(Pixel coordinate grounding data)
━━━━━━
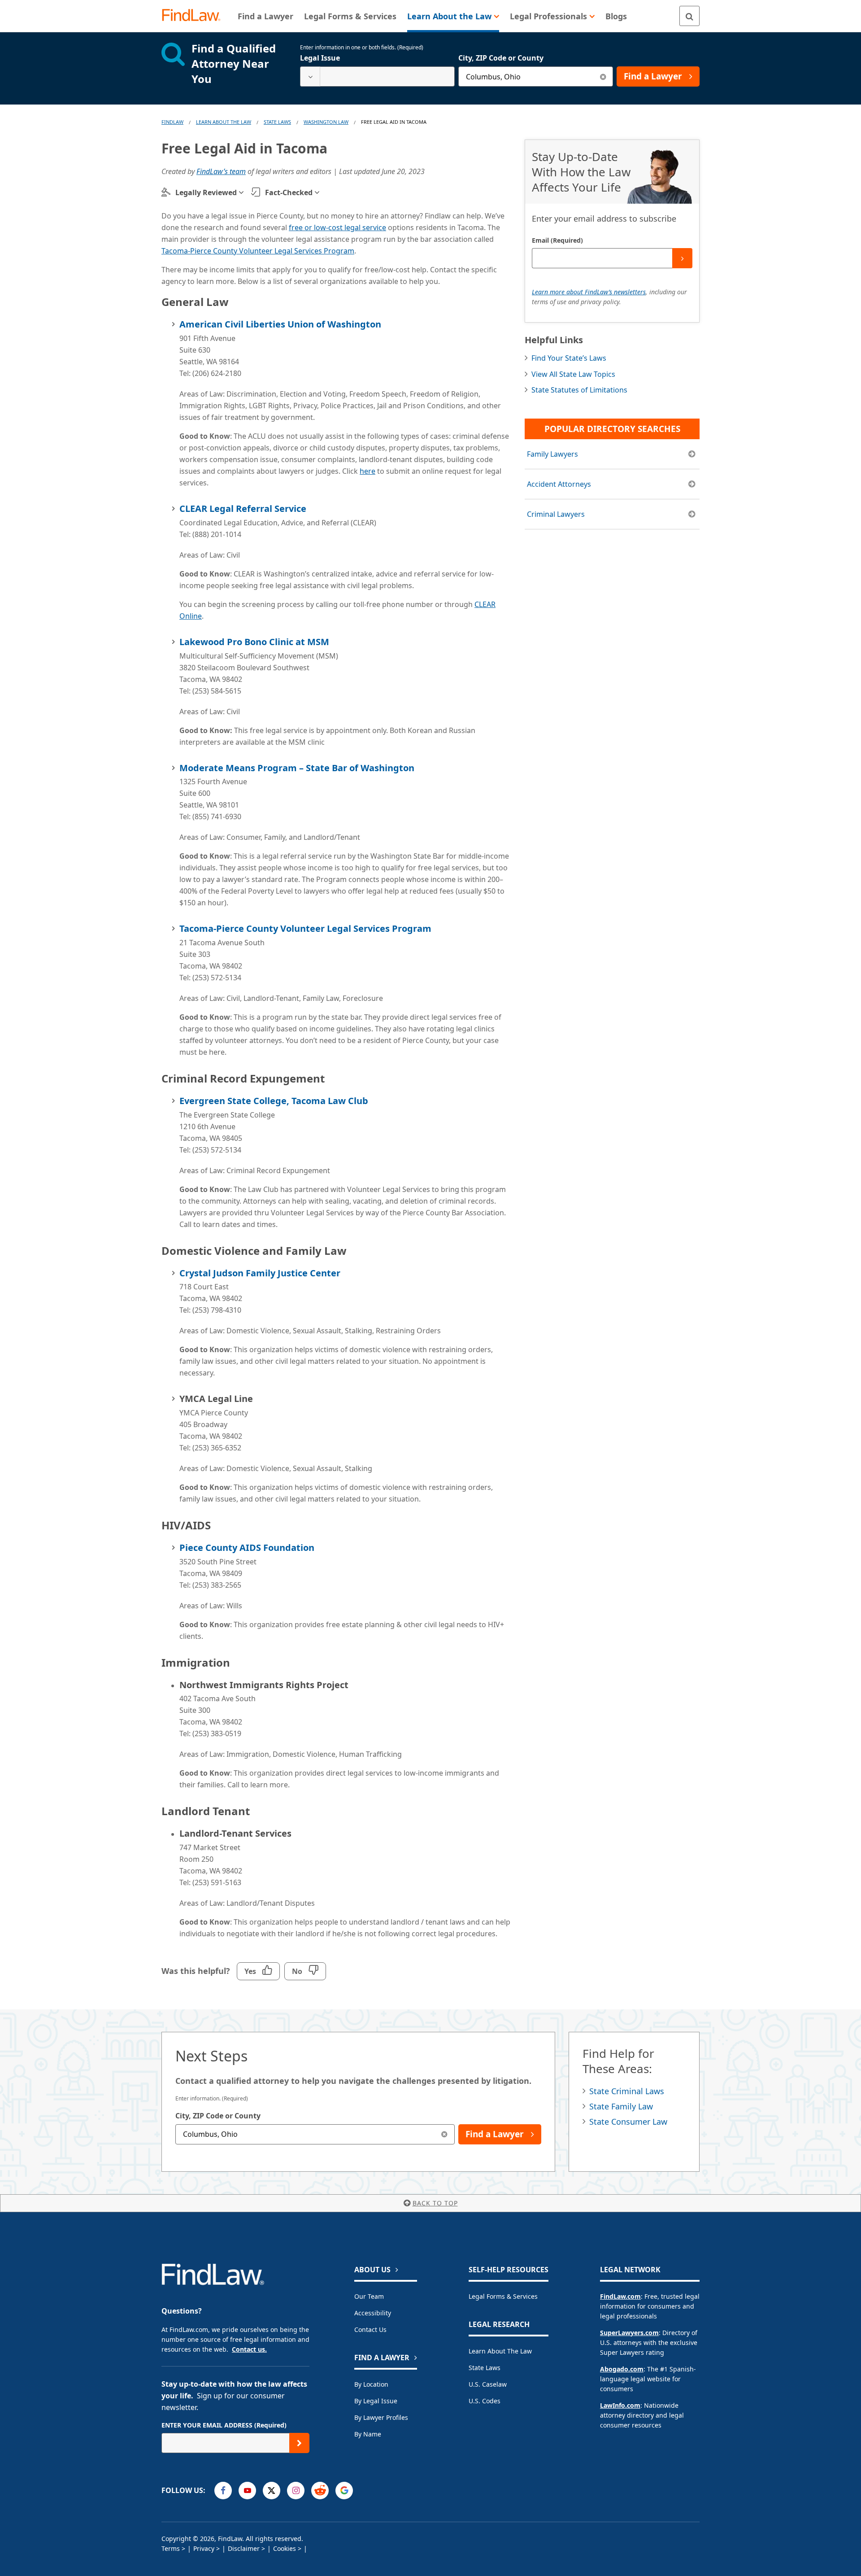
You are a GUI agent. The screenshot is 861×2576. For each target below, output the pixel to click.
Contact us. (249, 2349)
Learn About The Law (223, 121)
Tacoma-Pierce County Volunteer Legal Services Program (257, 251)
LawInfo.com (620, 2405)
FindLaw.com (620, 2296)
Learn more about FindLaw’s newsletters (589, 292)
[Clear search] (603, 76)
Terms (170, 2548)
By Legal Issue (375, 2401)
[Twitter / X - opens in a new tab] (271, 2490)
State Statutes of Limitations (579, 390)
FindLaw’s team (221, 171)
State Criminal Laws (626, 2091)
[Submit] (682, 258)
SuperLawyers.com (629, 2332)
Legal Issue (320, 58)
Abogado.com (622, 2369)
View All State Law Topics (573, 374)
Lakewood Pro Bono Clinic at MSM (254, 642)
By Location (371, 2384)
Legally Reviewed (206, 192)
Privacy (203, 2548)
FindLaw (172, 121)
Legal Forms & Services (503, 2296)
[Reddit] (320, 2490)
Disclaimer (244, 2548)
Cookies (284, 2548)
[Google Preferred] (344, 2490)
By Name (367, 2434)
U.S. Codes (484, 2401)
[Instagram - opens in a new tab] (295, 2490)
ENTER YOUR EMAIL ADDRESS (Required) (224, 2425)
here (367, 471)
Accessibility (372, 2313)
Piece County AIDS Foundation (246, 1547)
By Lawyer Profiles (381, 2417)
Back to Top (435, 2203)
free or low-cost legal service (337, 227)
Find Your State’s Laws (568, 358)
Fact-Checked (288, 192)
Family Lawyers (552, 454)
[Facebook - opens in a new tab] (223, 2490)
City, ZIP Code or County (501, 58)
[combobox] (377, 76)
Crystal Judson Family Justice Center (259, 1273)
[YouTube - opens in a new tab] (247, 2490)
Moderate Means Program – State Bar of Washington (296, 768)
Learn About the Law (500, 2351)
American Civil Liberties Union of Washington (280, 324)
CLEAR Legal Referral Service (242, 508)
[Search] (689, 16)
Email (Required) (557, 240)
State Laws (277, 121)
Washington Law (326, 121)
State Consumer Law (628, 2121)
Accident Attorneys (559, 484)
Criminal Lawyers (556, 514)
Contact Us (370, 2329)
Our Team (369, 2296)
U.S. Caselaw (488, 2384)
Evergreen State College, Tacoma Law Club (273, 1101)
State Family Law (621, 2106)
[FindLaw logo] (195, 15)
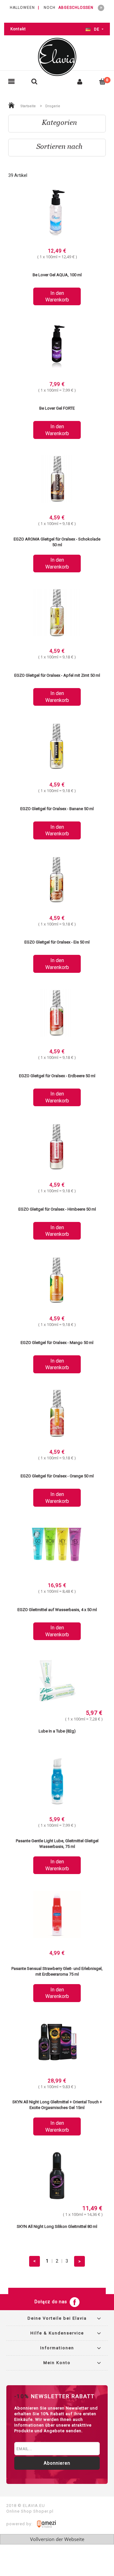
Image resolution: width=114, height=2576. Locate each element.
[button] (11, 81)
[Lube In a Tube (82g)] (57, 1681)
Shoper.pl (43, 2511)
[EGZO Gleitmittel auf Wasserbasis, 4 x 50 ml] (57, 1547)
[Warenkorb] (102, 81)
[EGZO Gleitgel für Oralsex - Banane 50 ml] (57, 746)
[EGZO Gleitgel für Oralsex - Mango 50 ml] (57, 1280)
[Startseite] (57, 57)
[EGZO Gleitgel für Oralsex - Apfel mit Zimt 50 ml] (57, 613)
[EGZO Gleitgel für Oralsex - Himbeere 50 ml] (57, 1147)
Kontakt (18, 29)
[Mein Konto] (79, 81)
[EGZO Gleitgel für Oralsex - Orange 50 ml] (57, 1414)
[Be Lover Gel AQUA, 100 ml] (57, 213)
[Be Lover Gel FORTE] (57, 346)
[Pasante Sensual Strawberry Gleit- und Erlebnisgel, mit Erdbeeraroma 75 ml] (57, 1915)
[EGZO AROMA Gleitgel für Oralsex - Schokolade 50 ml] (57, 479)
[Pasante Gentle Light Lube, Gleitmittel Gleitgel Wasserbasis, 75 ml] (57, 1781)
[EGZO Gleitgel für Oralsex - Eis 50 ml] (57, 880)
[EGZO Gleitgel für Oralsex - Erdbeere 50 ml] (57, 1013)
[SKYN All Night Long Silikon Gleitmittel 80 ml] (57, 2176)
━━━━━━
> Task:
Reproduce every record verbatim, please. Omit the images.

> Written reply:
You are a GUI agent. The screenshot is 861×2576. For each target below, output the pixel to click.
Contact us. (249, 2349)
Learn About The Law (223, 121)
Tacoma-Pierce County Volunteer Legal Services Program (257, 251)
LawInfo.com (620, 2405)
FindLaw.com (620, 2296)
Learn more about FindLaw’s newsletters (589, 292)
[Clear search] (603, 76)
Terms (170, 2548)
By Legal Issue (375, 2401)
[Twitter / X - opens in a new tab] (271, 2490)
State Statutes of Limitations (579, 390)
FindLaw’s team (221, 171)
State Criminal Laws (626, 2091)
[Submit] (682, 258)
SuperLawyers.com (629, 2332)
Legal Issue (320, 58)
Abogado.com (622, 2369)
View All State Law Topics (573, 374)
Lakewood Pro Bono Clinic at MSM (254, 642)
By Location (371, 2384)
Legally Reviewed (206, 192)
Privacy (203, 2548)
FindLaw (172, 121)
Legal Forms & Services (503, 2296)
[Reddit] (320, 2490)
Disclaimer (244, 2548)
Cookies (284, 2548)
[Google Preferred] (344, 2490)
By Name (367, 2434)
U.S. Codes (484, 2401)
[Instagram - opens in a new tab] (295, 2490)
ENTER YOUR EMAIL ADDRESS (Required) (224, 2425)
here (367, 471)
Accessibility (372, 2313)
Piece County AIDS Foundation (246, 1547)
By Lawyer Profiles (381, 2417)
Back to Top (435, 2203)
free or low-cost legal service (337, 227)
Find Your State’s Laws (568, 358)
Fact-Checked (288, 192)
Family Lawyers (552, 454)
[Facebook - opens in a new tab] (223, 2490)
City, ZIP Code or County (501, 58)
[combobox] (377, 76)
Crystal Judson Family Justice Center (259, 1273)
[YouTube - opens in a new tab] (247, 2490)
Moderate Means Program – State Bar of Washington (296, 768)
Learn About the Law (500, 2351)
American Civil Liberties Union of Washington (280, 324)
CLEAR Legal Referral Service (242, 508)
[Search] (689, 16)
Email (Required) (557, 240)
State Laws (277, 121)
Washington Law (326, 121)
State Consumer Law (628, 2121)
Accident Attorneys (559, 484)
Criminal Lawyers (556, 514)
Contact Us (370, 2329)
Our Team (369, 2296)
U.S. Caselaw (488, 2384)
Evergreen State College, Tacoma Law Club (273, 1101)
State Family Law (621, 2106)
[FindLaw logo] (195, 15)
Image resolution: width=114, height=2576. Locate each element.
[button] (11, 81)
[Lube In a Tube (82g)] (57, 1681)
Shoper.pl (43, 2511)
[EGZO Gleitmittel auf Wasserbasis, 4 x 50 ml] (57, 1547)
[Warenkorb] (102, 81)
[EGZO Gleitgel für Oralsex - Banane 50 ml] (57, 746)
[EGZO Gleitgel für Oralsex - Mango 50 ml] (57, 1280)
[Startseite] (57, 57)
[EGZO Gleitgel für Oralsex - Apfel mit Zimt 50 ml] (57, 613)
[EGZO Gleitgel für Oralsex - Himbeere 50 ml] (57, 1147)
Kontakt (18, 29)
[Mein Konto] (79, 81)
[EGZO Gleitgel für Oralsex - Orange 50 ml] (57, 1414)
[Be Lover Gel AQUA, 100 ml] (57, 213)
[Be Lover Gel FORTE] (57, 346)
[Pasante Sensual Strawberry Gleit- und Erlebnisgel, mit Erdbeeraroma 75 ml] (57, 1915)
[EGZO AROMA Gleitgel für Oralsex - Schokolade 50 ml] (57, 479)
[Pasante Gentle Light Lube, Gleitmittel Gleitgel Wasserbasis, 75 ml] (57, 1781)
[EGZO Gleitgel für Oralsex - Eis 50 ml] (57, 880)
[EGZO Gleitgel für Oralsex - Erdbeere 50 ml] (57, 1013)
[SKYN All Night Long Silikon Gleitmittel 80 ml] (57, 2176)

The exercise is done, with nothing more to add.